Paster and Bernstein celebrated their civil union at a fishing pier in Ocean Grove, a quarter mile from the pavilion on June 30, 2007. By then, the community rallied around the couple, showing support by raising flags around town that symbolized LGBT equality.
“Fortunately, out of this painful incident, Ocean Grove residents have a renewed sense of community and have come together to support equality,” said Luisa Paster.
In his written decision, Judge Solomon A. Metzger of the Office of Administrative Law found that in March 2007, when Paster and Bernstein filled out a reservation form, the pavilion was a public accommodation. The judge determined that the Ocean Grove Camp Meeting Association breached its agreement to make the pavilion available to the public on an equal basis. The association was also required to make the pavilion public in exchange for a state tax exemption it received that requires equal access on a non-discriminatory basis. Metzger also noted that while the association is free to practice its mission without government oversight, it had never attached any religious ministry to the wedding venue until it received Paster and Bernstein’s application.
“(The association) was not, however, free to promise equal access to rent wedding space to heterosexual couples irrespective of their tradition and then except (Bernstein and Paster),” Judge Metzger stated.
The administrative law judge’s decision is sent to the Director of the Division on Civil Rights who has 45 days to adopt, modify or reject it as part of the Director’s final decision; otherwise, it becomes a final decision. Once a final decision is issued, a party may appeal to the Appellate Division of the Superior Court.
Bernstein, 70, a grandmother and retired school administrator and Paster, 64, a retired academic librarian, met at a retreat in the Poconos in 2000. The couple decided to celebrate their commitment with a civil union in 2007, shortly after New Jersey passed a law allowing for civil unions. The couple, who live in the Ocean Grove section of Neptune, wanted their ceremony to take place at the Ocean Grove Boardwalk Pavilion, an open-air wood-framed seating area facing the Atlantic Ocean.
The pavilion was used for community and charitable events and the owners of the property, Ocean Grove Camp Meeting Association, received a tax exemption from the state Green Acres program, which provides exemptions to non-profit organizations who use their property for recreational or conservation purposes. An important condition of the exemption is that the property be “open for public use on an equal basis.”
In March 2007, the couple went to the office of the Ocean Grove Camp Meeting Association and filled out an application to reserve the pavilion for their civil union. Days later, association officials denied their application and returned their $250 deposit. When Paster and Bernstein sought an explanation, they were told civil unions violated the group’s Methodist principles.
Paster and Bernstein filed a complaint with the state Division on Civil Rights.

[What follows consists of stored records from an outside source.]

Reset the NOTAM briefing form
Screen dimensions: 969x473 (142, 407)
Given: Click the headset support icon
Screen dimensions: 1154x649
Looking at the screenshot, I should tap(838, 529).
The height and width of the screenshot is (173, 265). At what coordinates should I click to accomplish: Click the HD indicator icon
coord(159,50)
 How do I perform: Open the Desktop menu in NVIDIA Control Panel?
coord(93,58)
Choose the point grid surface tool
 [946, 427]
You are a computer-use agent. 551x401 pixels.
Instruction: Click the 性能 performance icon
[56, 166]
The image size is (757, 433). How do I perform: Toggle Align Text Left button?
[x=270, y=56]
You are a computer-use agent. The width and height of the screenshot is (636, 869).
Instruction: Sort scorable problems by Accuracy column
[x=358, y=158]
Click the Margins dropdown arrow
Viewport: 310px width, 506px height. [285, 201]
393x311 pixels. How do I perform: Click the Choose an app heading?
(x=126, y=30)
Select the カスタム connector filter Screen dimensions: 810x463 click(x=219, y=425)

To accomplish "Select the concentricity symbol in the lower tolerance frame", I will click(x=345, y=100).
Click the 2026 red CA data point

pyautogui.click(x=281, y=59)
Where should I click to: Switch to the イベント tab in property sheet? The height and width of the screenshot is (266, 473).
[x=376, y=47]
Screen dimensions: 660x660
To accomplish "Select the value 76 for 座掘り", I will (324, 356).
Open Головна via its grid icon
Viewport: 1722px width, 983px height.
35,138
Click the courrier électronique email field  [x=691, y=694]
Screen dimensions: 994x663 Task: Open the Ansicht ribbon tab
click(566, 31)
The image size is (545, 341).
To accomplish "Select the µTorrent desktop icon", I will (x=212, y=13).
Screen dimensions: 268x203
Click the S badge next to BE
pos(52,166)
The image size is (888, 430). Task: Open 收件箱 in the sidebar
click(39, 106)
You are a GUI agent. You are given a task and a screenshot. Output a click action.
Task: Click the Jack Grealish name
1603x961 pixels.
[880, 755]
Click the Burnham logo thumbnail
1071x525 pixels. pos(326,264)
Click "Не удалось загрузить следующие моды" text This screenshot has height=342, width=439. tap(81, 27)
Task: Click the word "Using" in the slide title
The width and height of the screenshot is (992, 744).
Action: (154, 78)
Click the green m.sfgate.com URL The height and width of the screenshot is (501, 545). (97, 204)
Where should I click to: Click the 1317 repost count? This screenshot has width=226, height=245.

In December 2008, the state Division on Civil Rights found probable cause that the association violated the state’s anti-discrimination law. The case proceeded to the state Administrative Law Judge for disposition.
“This decision affirms New Jersey’s strong protections against discrimination,” said Jeanne LoCicero, ACLU-NJ Deputy Legal Director. “When you open your doors to the public, you can’t treat same-sex couples differently.”
The case is captioned Bernstein et al v. Ocean Grove Camp Meeting Association, OAL DKT. NO. CRT 6145-09.